More than 100 million Americans suffer chronic back pain, a staggering figure that costs hundreds of billions annually in lost productivity and medical intervention.
Over the past two decades, U.S. patients have increasingly resorted to spinal fusion surgery to deal with chronic back and neck pain, but studies in recent years have shown a surprising outcome: over the long-haul, the surgery is ineffective.
According to the National Institutes of Health, spinal fusions increased by 137 percent between 1998 and 2008, more than any other surgery, including hip replacements, knee replacements and heart bypass.
What is Spinal Fusion Surgery? How is Spinal Fusion Surgery Performed?
Spinal fusion fuses (or welds) vertebrae so they become a single bone. Additional bone is placed between two vertebrae — a procedure known as a bone graft — and metal plates, screws and rods are inserted to hold the vertebrae together.
The surgery is intended to alleviate pain caused by bulging or herniated discs, spinal stenosis (degeneration of the spine often caused by aging) and a variety of other conditions resulting in chronic back pain.
No Long-Term Difference for Surgery Patients
A study published by the National Institutes of Health— which looked at two-year outcomes of lumbar fusion surgery patients versus an equal number of patients with chronic back pain who opted for non-surgical treatment —found the former group had markedly greater rates of permanent disability, complications, future surgeries and opiod use.
In 2007, the non-profit Center for Medical Consumers cited two landmark studies showing that patients who went under the knife for severe back and leg pain caused by a herniated disk saw a quicker respite from pain, but two to four years out there was essentially no difference. Another study cited by the Center for Medical Consumers netted similar results as did a Norwegian trial published three decades earlier.
And the respected peer-reviewed medical journal publisher BMJ (formerly known as the British Medical Journal), which focuses on the evidence-based practice of medicine, published the results of a study comparing the long-term effectiveness of surgical and non-surgical treatment in patients with chronic low back pain. Long-term improvement was no better for spinal fusion patients than it was for those who tried other forms of intervention and exercise.
One leading researcher characterized the increase in spinal surgeries as “excessive,” charging that the phenomenon is “directly attributed to the supply of spine surgeons.”
Back Surgery in America; Are We Going Under the Knife Too Often?
“The rate of back surgery in the United States was at least 40 percent higher than any other country and was more than five times those in England and Scotland,” according to Dr. Richard Deyo, a professor at Oregon Health and Science University and a leading researcher in the inappropriate use of medical technology.

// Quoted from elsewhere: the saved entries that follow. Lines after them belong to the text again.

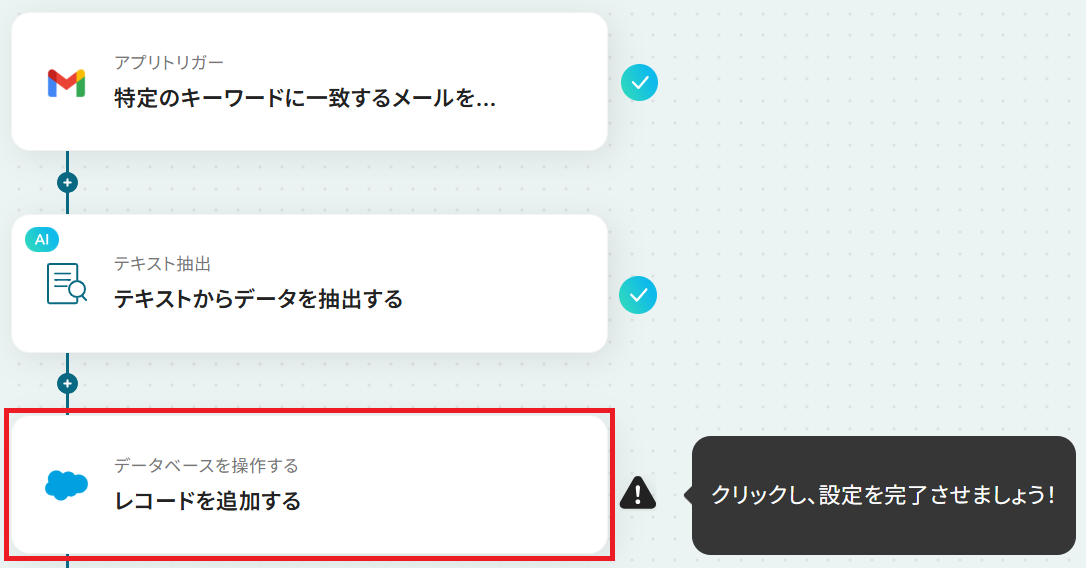
Task: Click the text extraction document-magnifier icon
Action: click(x=66, y=283)
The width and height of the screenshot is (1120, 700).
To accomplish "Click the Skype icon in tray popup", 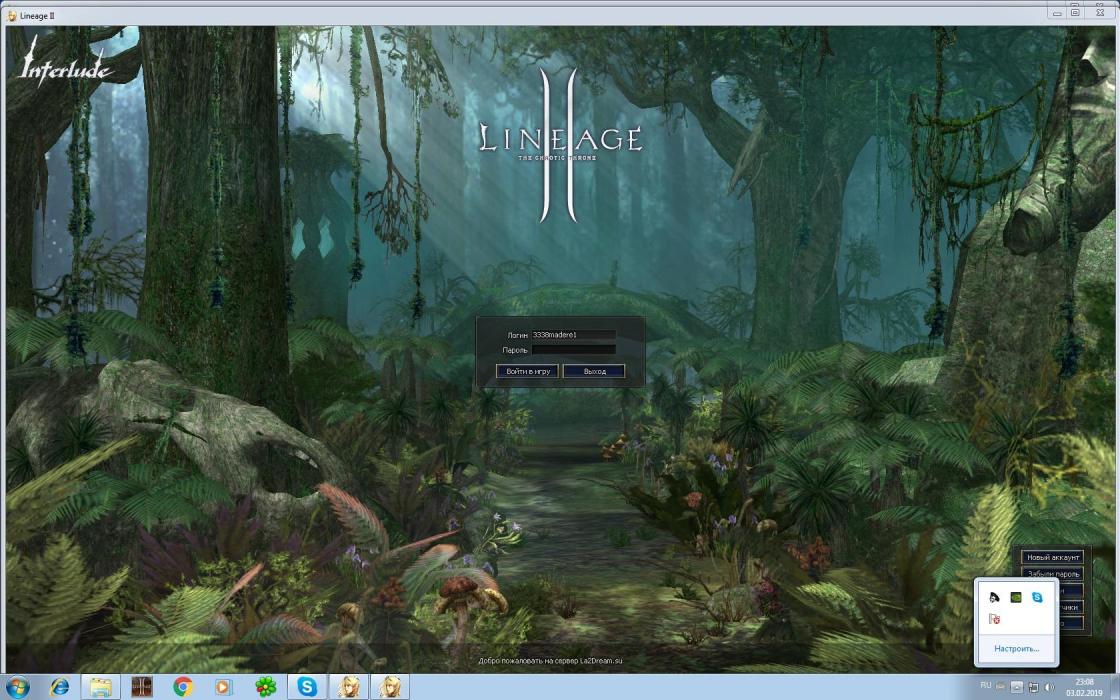I will (x=1037, y=598).
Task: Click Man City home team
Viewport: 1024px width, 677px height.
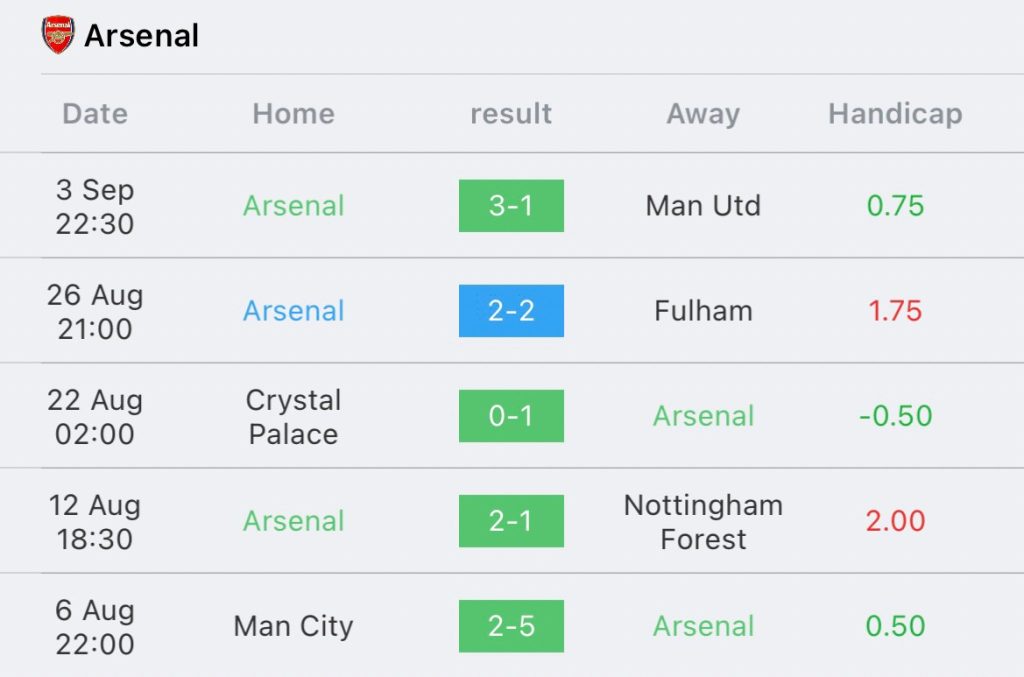Action: (x=293, y=626)
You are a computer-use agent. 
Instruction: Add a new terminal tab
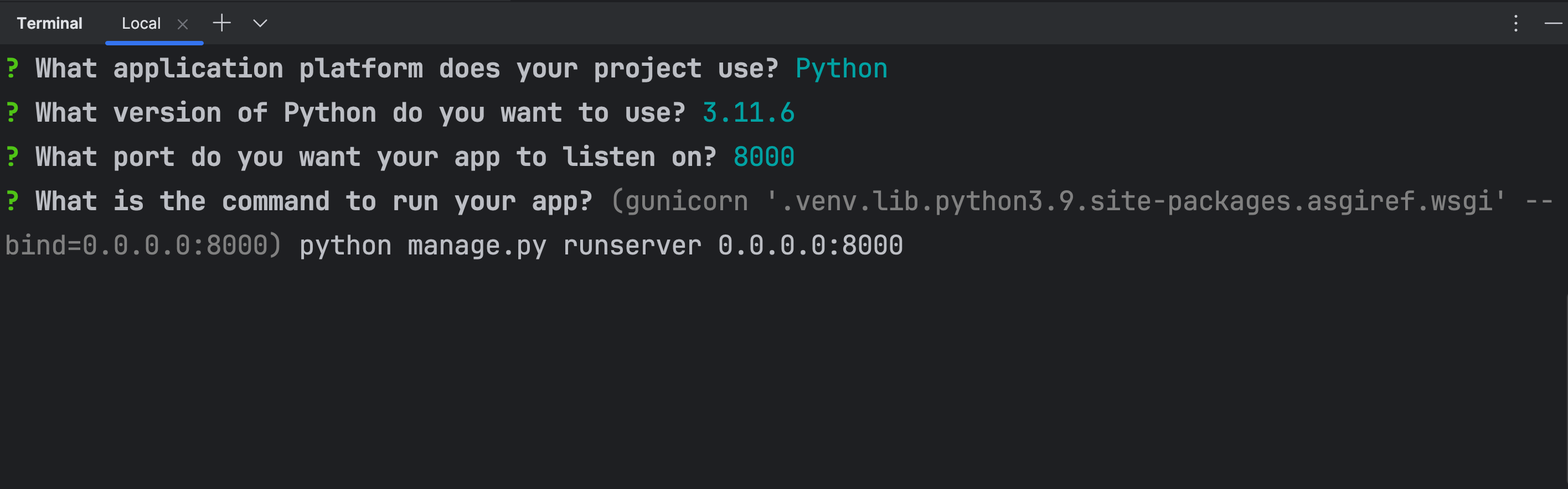pyautogui.click(x=221, y=23)
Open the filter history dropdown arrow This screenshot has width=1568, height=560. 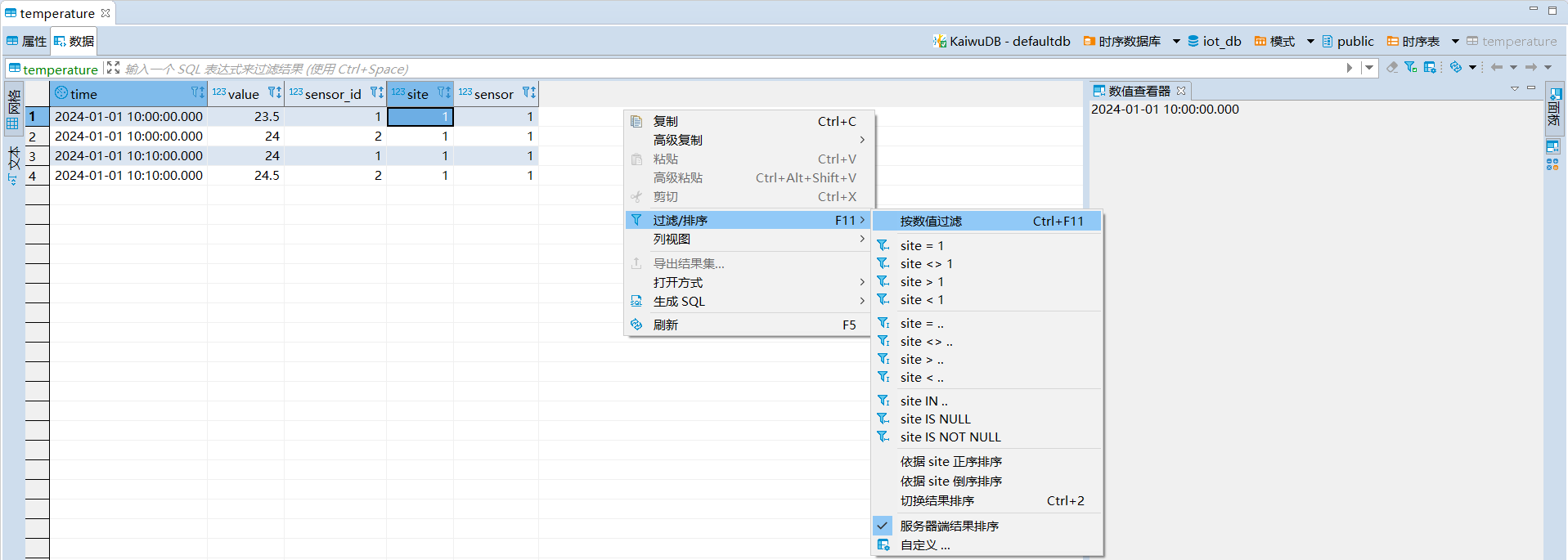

Deyo referenced a 1994 study he and a colleague conducted that compared international rates of back surgery with America’s.
They found that “back surgery rates increased almost linearly with the per-capita supply of orthopedic and neurosurgeons.”
It’s implausible, he added, that “the number of patients with the most complex spinal pathology increased 15-fold in just six years.”
He has suggested that as many as 90 percent of disc surgeries are unnecessary and ineffective.
Financial Gain at Core of Surgery Increase
So why the monumental uptick in surgeries?
Deyo and many others believe that the explanation lies in the money to be made by surgeons and hospitals who perform the procedures.
As reported in a 2006 expose in The New York Times, spinal surgery has become one of the most lucrative areas of American medicine, generating billions for hospitals, doctors and the burgeoning medical device industry.
There are great financial motivators for doctors to recommend spinal surgery, according to the Times, which pointed out that many doctors have skin in the spinal parts makers game. The profit-margin on medical devices is enormous, the story noted, citing a $1,000 price tag for a single spine screw, at least 10 times more than the cost to manufacture it.
University of California at Irvine spine surgeon Dr. Charles D. Rosen was so troubled by the practice of doctors having a financial stake in the products they use that he formed the Association of Ethical Spine Surgeons.
Rosen told the Times that doctors who are paid consultants and/or who invest in the medical devices that they use have a conflict of interest. Using a spinal part that one profits from can “bias the doctors’ choice for what is best for the patient,” he added.